Rows on where targets appear
———

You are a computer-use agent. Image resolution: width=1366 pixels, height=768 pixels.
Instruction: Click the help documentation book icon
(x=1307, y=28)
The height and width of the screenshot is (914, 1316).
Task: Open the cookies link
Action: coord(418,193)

———

Exercise aim:
Lay out every nonblank line of the rows above as a Markdown table with two columns, No. and Line, numbering the lines in order from 1.

Result of this exercise:
| No. | Line |
|---|---|
| 1 | You are a computer-use agent. Image resolution: width=1366 pixels, height=768 pixels. |
| 2 | Instruction: Click the help documentation book icon |
| 3 | (x=1307, y=28) |
| 4 | The height and width of the screenshot is (914, 1316). |
| 5 | Task: Open the cookies link |
| 6 | Action: coord(418,193) |